OC. Lors de notre enquête de 1985, nous avions relevé que le programme de formation de l'École nationale supérieure de bibliothécaires (ENSB) ne comportait aucune formation spécifique consacrée aux revues, à l'exception d'une seule heure de cours sur la presse en général. La situation n'est guère meilleure dans les universités et les institutions qui proposent des formations sur les métiers du livre et de l'édition ou sur la presse. Nulle part le phénomène revue n'est l'objet d'une présentation spécifique. Rien d'étonnant donc à ce qu'il soit si méconnu ou mal connu. Je dois signaler toutefois que lors de la première « Quinzaine de la revue », en novembre 1986, nous avons organisé avec l'ENSB une journée d'étude complète sur les revues 3. Mais Ent'revues est une structure d'intervention légère, avec des moyens limités et notre tâche n'est pas d'assurer nous-mêmes des programmes de formation. Ceux-ci doivent relever des établissements concernés. Notre premier souci, c'est de réussir à sensibiliser les différents responsables de ces formations à cette problématique des revues. Et pour cela, nous sommes évidemment disponibles pour intervenir au coup par coup.
Dans ce domaine comme dans les autres, notre ambition n'est pas de pallier les insuffisances et les manques que nous relevons ici et là ou de nous substituer aux acteurs directement intéressés et impliqués dans la vie des revues, pas plus que nous avons la mission de « sauver » les revues. Plus modestement, mais plus orgueilleusement aussi, nous voulons être un rappel contre l'indifférence vis-à-vis des revues, et un pôle de référence, en même temps qu'un lieu de recherche et de dialogue sur ce phénomène. Tout simplement parce que nous croyons que le coût intellectuel et culturel d'une disparition de ce média pas comme les autres serait très lourd. Un tel effacement modifierait radicalement, je le crains, l'ensemble des structures et des processus qui déterminent la vie et la création littéraire, artistique ou intellectuelle.
BBF. Pouvez-vous dresser un premier bilan de votre action ?
OC. Je vous répondrai seulement que lorsque nous avons créé Ent'revues, il y a trois ans, en accord avec nos principaux interlocuteurs - la Direction du livre et de la lecture et le Centre national des lettres -, nous avons décidé d'engager une action dans plusieurs directions, de faire principalement la promotion du genre revue et la valorisation du patrimoine des revues. Nous avions donc pris notre parti d'une action de longue durée, en profondeur, peu spectaculaire - à l'exception de quelques manifestations ponctuelles de promotion comme la « Quinzaine de la revue » ou la participation à certains salons du livre, ou encore à tous les débats où nous sommes conviés. Je crois que sur ces points, nous avons obtenu quelques succès, qui se traduisent notamment par la diffusion croissante, tant en France qu'à l'étranger, de La Revue des revues, celle-ci étant de plus en plus considérée comme un outil d'information et de réflexion indispensable.

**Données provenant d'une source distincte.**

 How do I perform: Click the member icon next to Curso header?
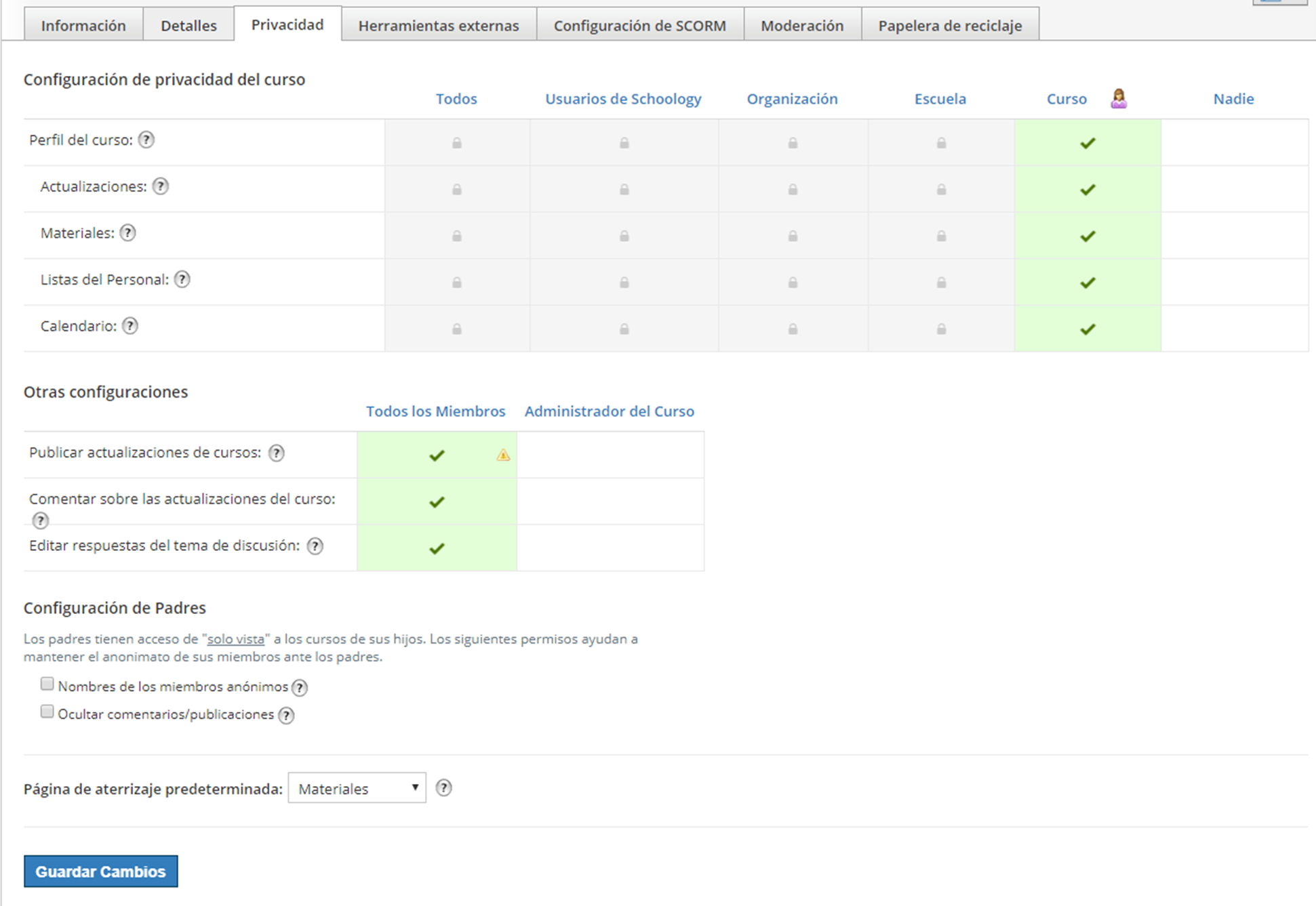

Au nombre croissant des demandes d'information de toutes sortes qui nous sont adressées chaque semaine, nous pouvons nous rendre compte que de plus en plus de revues, de libraires et de bibliothécaires connaissent notre existence. Les premiers répertoires que nous avons réalisés à titre expérimental ont été jugés fort utiles par les revues et les libraires. Nous envisageons d'ailleurs d'en faire d'autres prochainement, sur les revues d'art et les revues de sciences sociales. Toutefois, comme je l'ai déjà dit, si un nombre non négligeable de libraires s'intéressent à notre action, participent aux « Quinzaines de la revue », diffusent La Revue des revues, les rapports avec les bibliothèques sont, en revanche, plus difficiles à établir.
Disons, pour conclure, que notre principale satisfaction dans cette affaire de revues, c'est d'avoir au moins réussi, me semble-t-il, à installer une interrogation.